WHAT IS NEEDED: The response must consist of every record, restated word for word.

Stored items from a collection:
----

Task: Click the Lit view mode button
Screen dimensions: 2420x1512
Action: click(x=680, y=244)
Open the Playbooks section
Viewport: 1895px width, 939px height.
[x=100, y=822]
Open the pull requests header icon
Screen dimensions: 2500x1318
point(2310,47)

----

RESPONSE:
Task: Click the Lit view mode button
Screen dimensions: 2420x1512
Action: click(x=680, y=244)
Open the Playbooks section
Viewport: 1895px width, 939px height.
[x=100, y=822]
Open the pull requests header icon
Screen dimensions: 2500x1318
point(2310,47)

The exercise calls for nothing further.